Reproduce the entries below verbatim, from the line containing "Select the Layers tab" through the line containing "click(x=1241, y=519)", inclusive of both.

#### SOURCE MATERIAL ####

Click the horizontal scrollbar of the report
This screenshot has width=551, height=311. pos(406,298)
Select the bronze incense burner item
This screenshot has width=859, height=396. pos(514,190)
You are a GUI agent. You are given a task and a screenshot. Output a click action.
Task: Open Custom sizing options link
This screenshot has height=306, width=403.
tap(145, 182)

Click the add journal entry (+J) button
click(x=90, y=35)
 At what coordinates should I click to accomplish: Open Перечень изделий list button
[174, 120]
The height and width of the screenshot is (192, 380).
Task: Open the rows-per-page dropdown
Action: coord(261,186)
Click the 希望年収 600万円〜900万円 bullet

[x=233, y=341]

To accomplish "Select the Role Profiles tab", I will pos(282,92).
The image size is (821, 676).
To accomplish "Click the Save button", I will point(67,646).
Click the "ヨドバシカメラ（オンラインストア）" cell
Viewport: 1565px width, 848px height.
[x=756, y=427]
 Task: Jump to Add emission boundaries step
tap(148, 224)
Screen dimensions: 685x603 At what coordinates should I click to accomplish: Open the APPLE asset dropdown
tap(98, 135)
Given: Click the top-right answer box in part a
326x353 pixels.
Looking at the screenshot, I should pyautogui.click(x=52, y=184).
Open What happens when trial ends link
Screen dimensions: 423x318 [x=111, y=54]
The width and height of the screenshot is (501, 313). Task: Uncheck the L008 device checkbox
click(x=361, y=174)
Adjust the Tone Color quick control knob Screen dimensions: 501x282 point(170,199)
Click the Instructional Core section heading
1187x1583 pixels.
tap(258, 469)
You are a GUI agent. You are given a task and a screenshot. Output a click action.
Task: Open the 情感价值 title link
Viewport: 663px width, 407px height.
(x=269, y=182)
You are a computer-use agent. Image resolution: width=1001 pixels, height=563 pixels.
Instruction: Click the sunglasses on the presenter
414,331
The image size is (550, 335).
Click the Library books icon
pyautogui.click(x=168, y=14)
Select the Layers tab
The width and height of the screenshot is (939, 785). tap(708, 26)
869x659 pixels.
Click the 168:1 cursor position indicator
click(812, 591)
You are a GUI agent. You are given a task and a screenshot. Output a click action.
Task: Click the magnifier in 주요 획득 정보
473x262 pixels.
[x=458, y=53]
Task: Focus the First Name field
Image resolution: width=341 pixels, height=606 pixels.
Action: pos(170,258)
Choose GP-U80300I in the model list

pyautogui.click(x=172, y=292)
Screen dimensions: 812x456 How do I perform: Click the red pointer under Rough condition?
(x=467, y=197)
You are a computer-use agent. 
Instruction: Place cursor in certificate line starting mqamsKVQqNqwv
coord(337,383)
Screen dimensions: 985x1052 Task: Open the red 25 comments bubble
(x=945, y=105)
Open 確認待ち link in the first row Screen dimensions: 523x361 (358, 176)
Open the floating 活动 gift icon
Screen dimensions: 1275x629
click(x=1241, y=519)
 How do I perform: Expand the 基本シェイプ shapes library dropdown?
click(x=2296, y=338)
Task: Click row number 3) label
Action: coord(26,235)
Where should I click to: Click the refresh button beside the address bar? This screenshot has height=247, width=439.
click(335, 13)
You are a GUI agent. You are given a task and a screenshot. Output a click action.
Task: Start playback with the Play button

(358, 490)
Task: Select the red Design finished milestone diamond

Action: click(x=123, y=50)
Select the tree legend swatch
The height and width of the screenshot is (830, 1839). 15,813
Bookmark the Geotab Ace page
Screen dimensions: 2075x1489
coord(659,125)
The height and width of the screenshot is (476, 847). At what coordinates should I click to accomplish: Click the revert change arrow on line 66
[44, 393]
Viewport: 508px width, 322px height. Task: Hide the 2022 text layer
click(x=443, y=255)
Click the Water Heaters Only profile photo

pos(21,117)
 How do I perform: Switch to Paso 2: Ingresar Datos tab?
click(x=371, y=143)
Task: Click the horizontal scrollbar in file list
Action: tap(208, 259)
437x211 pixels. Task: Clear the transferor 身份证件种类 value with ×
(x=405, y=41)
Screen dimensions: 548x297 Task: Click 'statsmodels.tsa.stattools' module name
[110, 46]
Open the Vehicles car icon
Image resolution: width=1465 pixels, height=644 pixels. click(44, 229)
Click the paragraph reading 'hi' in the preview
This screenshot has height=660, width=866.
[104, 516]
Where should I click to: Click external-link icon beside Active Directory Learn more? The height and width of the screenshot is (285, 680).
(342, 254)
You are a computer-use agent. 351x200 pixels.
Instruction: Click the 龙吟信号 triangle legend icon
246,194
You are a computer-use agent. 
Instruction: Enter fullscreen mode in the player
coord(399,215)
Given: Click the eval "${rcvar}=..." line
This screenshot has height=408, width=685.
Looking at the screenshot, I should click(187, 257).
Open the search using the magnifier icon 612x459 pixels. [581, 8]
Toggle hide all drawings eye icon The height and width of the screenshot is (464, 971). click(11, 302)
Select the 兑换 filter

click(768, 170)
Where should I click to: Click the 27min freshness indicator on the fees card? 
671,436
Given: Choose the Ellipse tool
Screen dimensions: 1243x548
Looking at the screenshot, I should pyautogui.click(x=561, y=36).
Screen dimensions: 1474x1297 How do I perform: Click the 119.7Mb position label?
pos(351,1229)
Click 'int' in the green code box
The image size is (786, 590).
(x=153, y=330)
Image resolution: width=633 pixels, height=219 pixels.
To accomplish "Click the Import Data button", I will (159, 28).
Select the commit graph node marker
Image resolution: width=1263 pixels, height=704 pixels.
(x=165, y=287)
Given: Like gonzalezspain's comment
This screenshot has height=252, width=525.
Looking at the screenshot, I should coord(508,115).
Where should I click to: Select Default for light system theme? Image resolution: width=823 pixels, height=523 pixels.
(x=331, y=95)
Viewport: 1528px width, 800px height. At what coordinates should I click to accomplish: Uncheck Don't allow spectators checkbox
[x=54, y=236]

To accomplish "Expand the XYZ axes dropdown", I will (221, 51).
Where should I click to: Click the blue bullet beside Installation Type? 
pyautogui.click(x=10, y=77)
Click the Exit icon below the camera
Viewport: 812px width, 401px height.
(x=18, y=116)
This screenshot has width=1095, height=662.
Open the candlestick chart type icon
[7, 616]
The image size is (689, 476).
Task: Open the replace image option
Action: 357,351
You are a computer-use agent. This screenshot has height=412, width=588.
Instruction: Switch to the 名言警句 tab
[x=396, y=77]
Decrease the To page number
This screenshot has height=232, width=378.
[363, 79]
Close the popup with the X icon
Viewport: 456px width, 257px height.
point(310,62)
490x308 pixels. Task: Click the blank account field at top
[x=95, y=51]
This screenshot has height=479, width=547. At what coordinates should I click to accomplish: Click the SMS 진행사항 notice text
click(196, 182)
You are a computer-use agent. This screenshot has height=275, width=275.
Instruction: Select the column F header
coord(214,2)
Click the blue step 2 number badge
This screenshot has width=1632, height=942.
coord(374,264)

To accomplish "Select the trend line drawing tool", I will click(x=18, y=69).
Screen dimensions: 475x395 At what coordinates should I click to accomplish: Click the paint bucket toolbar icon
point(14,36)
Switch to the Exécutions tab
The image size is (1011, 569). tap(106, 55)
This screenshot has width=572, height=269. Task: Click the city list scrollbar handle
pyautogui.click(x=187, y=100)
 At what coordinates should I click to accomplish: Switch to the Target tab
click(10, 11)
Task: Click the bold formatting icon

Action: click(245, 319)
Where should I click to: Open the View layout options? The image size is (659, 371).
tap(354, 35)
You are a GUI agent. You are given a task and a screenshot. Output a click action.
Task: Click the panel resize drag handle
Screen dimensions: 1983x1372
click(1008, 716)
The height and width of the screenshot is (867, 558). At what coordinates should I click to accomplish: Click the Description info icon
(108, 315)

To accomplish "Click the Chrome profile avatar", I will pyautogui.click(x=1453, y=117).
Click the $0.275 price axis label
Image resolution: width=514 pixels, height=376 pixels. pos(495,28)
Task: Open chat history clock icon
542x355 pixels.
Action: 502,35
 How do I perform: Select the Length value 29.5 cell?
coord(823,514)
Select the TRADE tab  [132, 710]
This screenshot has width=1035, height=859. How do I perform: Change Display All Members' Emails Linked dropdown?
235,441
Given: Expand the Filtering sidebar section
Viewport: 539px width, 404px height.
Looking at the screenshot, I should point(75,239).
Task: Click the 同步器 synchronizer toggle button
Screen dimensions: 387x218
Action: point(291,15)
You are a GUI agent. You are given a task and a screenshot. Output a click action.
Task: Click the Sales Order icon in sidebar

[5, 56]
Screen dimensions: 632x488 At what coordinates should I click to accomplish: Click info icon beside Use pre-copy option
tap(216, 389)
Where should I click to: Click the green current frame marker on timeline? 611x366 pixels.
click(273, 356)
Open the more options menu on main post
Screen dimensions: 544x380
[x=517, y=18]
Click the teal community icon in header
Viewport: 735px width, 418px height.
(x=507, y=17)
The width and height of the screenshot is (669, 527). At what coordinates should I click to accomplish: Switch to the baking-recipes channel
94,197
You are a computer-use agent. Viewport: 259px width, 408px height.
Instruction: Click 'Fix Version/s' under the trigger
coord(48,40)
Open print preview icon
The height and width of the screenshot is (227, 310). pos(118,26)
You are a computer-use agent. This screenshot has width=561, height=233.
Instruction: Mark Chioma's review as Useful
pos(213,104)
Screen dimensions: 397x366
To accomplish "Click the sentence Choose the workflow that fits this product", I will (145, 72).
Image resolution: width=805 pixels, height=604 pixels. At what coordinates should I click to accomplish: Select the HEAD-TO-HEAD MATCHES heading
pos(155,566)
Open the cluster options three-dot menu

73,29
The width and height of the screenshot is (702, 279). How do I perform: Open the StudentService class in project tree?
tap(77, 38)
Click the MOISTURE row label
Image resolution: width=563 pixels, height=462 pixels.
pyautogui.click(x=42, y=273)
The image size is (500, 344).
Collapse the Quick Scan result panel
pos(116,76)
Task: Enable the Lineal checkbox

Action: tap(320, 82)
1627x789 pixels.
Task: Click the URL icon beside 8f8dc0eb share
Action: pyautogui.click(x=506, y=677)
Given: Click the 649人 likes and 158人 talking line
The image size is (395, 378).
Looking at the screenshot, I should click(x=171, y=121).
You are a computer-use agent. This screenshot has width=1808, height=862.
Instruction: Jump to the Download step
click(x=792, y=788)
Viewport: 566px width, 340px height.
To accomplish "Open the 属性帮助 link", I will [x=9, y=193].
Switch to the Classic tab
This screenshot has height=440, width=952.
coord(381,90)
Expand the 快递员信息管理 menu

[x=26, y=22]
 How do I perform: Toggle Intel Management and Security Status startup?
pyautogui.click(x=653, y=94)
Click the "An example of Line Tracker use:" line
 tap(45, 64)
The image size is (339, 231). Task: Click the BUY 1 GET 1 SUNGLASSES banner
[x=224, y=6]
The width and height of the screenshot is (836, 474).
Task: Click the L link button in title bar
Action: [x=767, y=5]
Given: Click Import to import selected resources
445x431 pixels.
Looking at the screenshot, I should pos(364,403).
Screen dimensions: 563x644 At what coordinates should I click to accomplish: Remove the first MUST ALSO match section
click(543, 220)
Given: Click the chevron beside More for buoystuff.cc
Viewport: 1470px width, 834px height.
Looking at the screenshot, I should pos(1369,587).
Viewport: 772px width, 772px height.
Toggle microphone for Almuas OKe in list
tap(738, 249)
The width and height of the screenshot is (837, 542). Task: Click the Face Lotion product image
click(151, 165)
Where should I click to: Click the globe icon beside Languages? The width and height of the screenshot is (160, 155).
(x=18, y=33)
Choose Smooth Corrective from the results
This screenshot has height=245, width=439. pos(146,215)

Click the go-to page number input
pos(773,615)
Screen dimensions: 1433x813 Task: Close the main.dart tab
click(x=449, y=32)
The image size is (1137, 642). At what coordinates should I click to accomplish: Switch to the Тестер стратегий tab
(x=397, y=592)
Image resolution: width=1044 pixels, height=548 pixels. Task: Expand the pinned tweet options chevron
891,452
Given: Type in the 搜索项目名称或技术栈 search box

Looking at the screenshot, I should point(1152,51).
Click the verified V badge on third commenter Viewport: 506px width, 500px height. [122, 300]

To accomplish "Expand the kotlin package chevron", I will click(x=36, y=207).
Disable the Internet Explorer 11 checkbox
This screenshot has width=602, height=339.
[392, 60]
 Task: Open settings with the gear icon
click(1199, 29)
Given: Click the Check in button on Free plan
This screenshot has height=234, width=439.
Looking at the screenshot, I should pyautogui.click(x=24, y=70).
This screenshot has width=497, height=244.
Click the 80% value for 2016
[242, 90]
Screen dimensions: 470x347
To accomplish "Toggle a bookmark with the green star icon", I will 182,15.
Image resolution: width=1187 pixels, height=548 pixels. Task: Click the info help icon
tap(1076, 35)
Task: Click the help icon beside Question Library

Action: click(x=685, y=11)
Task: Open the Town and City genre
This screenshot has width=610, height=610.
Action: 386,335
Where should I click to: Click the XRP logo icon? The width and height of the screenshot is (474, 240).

####

FINAL RESULT:
Select the Layers tab
The width and height of the screenshot is (939, 785). tap(708, 26)
869x659 pixels.
Click the 168:1 cursor position indicator
click(812, 591)
You are a GUI agent. You are given a task and a screenshot. Output a click action.
Task: Click the magnifier in 주요 획득 정보
473x262 pixels.
[x=458, y=53]
Task: Focus the First Name field
Image resolution: width=341 pixels, height=606 pixels.
Action: pos(170,258)
Choose GP-U80300I in the model list

pyautogui.click(x=172, y=292)
Screen dimensions: 812x456 How do I perform: Click the red pointer under Rough condition?
(x=467, y=197)
You are a computer-use agent. 
Instruction: Place cursor in certificate line starting mqamsKVQqNqwv
coord(337,383)
Screen dimensions: 985x1052 Task: Open the red 25 comments bubble
(x=945, y=105)
Open 確認待ち link in the first row Screen dimensions: 523x361 (358, 176)
Open the floating 活动 gift icon
Screen dimensions: 1275x629
click(x=1241, y=519)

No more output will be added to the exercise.